End to End Automatic Speech Recognition: State of the Art

In this review, we explorethe latest approaches for ASR (Automatic Speech Recognition) with Deep Learning. We will be looking at some of the latest papers that have made a significant mark in the research community working in the sound, audio and ASR subdomains domain of machine learning.

2 years ago   •   15 min read

By Anuj Sable
Table of contents


Having gone through speech processing and getting a grasp on the general concepts needed to understand music and speech, we are in a good position to explore the latest approaches for ASR or Automatic Speech Recognition that involve Deep Learning. We will be looking at some of the latest papers that have made a significant mark in the research community working in the sound and ASR domain of machine learning.

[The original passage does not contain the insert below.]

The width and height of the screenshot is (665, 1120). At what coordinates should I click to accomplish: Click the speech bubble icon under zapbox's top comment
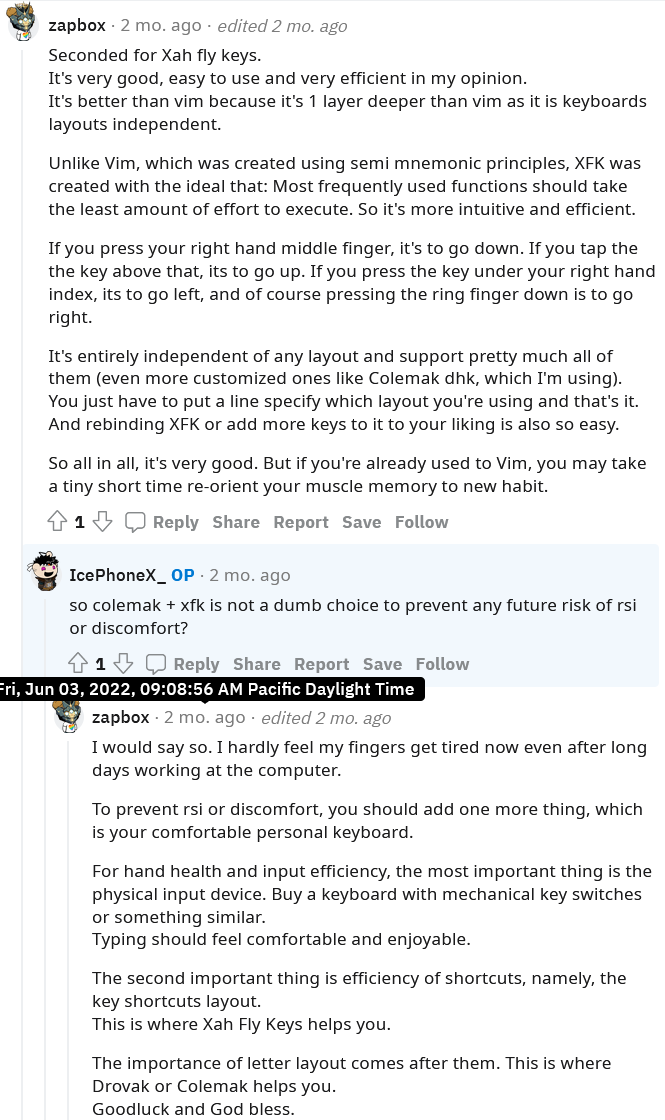coord(135,522)
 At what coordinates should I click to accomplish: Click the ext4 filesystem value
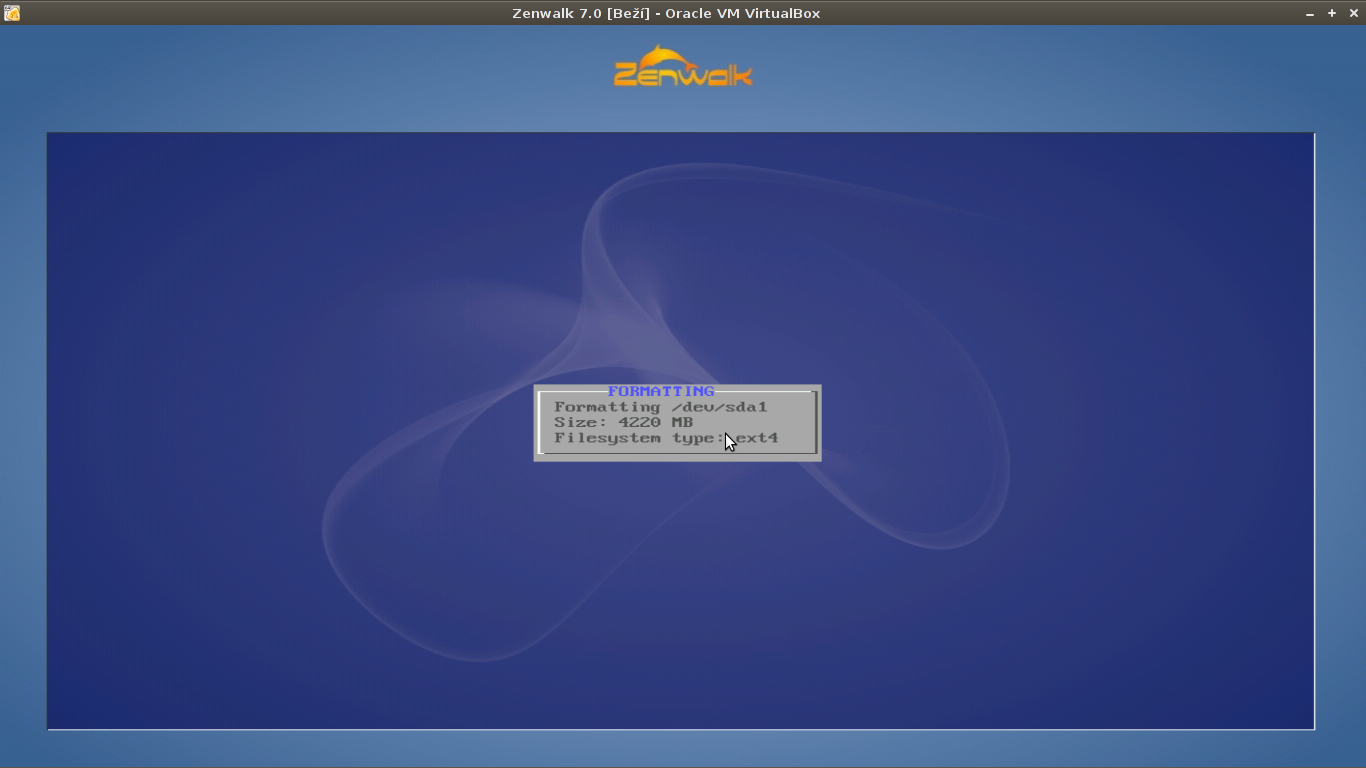pyautogui.click(x=757, y=438)
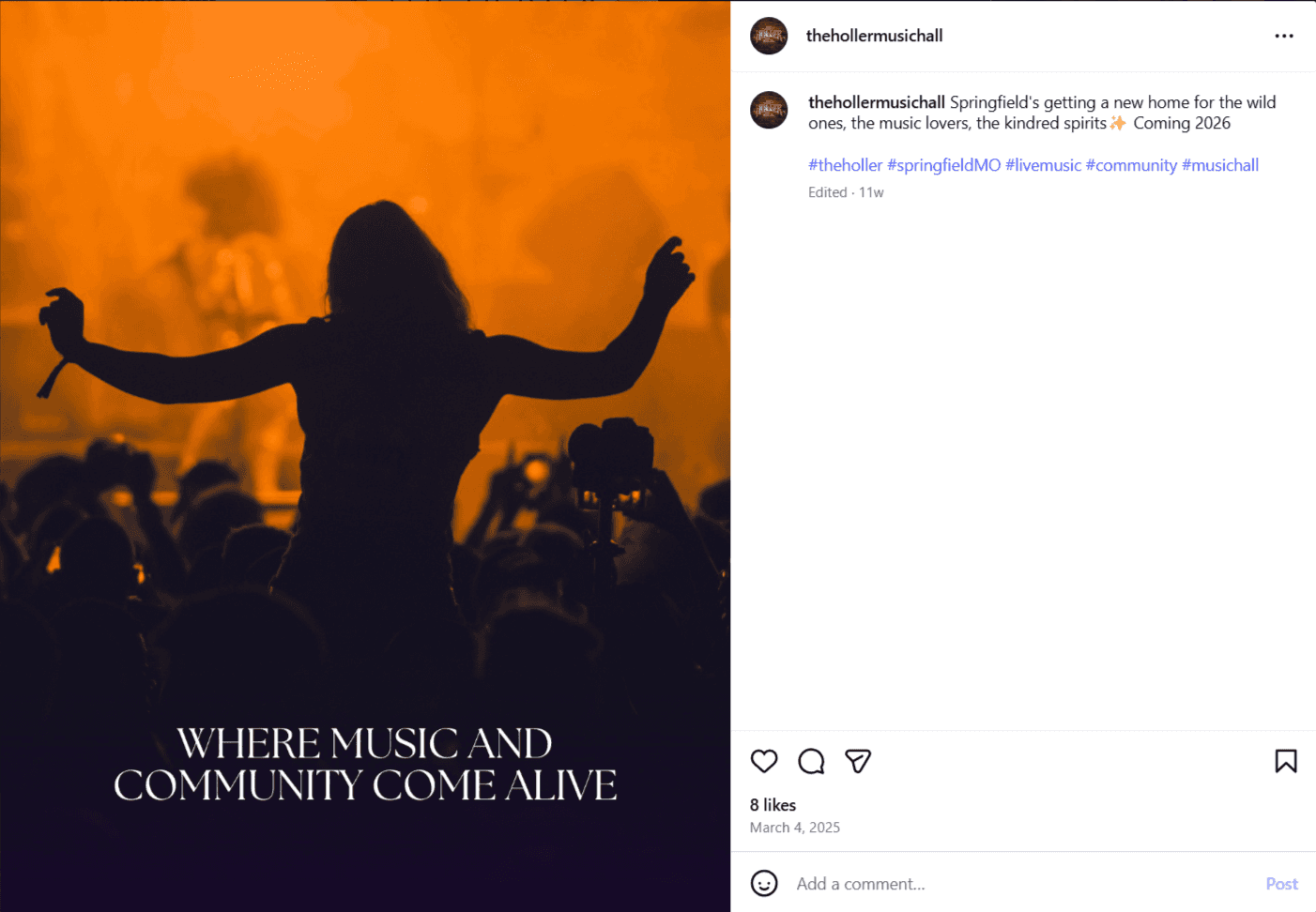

Here are some of the important papers in the domain, starting from the oldest ones.

Gradient Notebooks for three packages (DeepSpeech2, Wav2Vec2, Conformer) can be found in their respective sections


The DeepSpeech was among the first few papers to bring popularity to deep-learning based ASR by getting rid of hand-designed systems for background noise, reverberation, speaker variation, etc. It also did not need a phoneme dictionary. This was achieved using an RNN-based network to learn such effects instead of hard coding them.

A single layer RNN was sandwiched between three 1D Convolutions and one fully connected layer and trained on the speech spectrograms. The fully connected layers used a clipped ReLu activation function. The fourth layer or the first RNN layer was bidirectional and the final layer took both forward and backward representations as input and used a softmax activation after. The model was expected to take as input the frequency bin information in time series and output the probabilities of different characters given the previous input and previous characters.

They also used some basic data augmentation methods like translating the spectrogram in time (5 ms). For regularization, a dropout of 5-10% was used on the non-recurrent layers.

Language Model

For decoding with the speech RNN, they use a language model that helps in rectifying the spelling errors which are correct phonetically, but not in line with the language spellings and grammar. The language model used is an n-gram based model which was trained using the KemLM toolkit.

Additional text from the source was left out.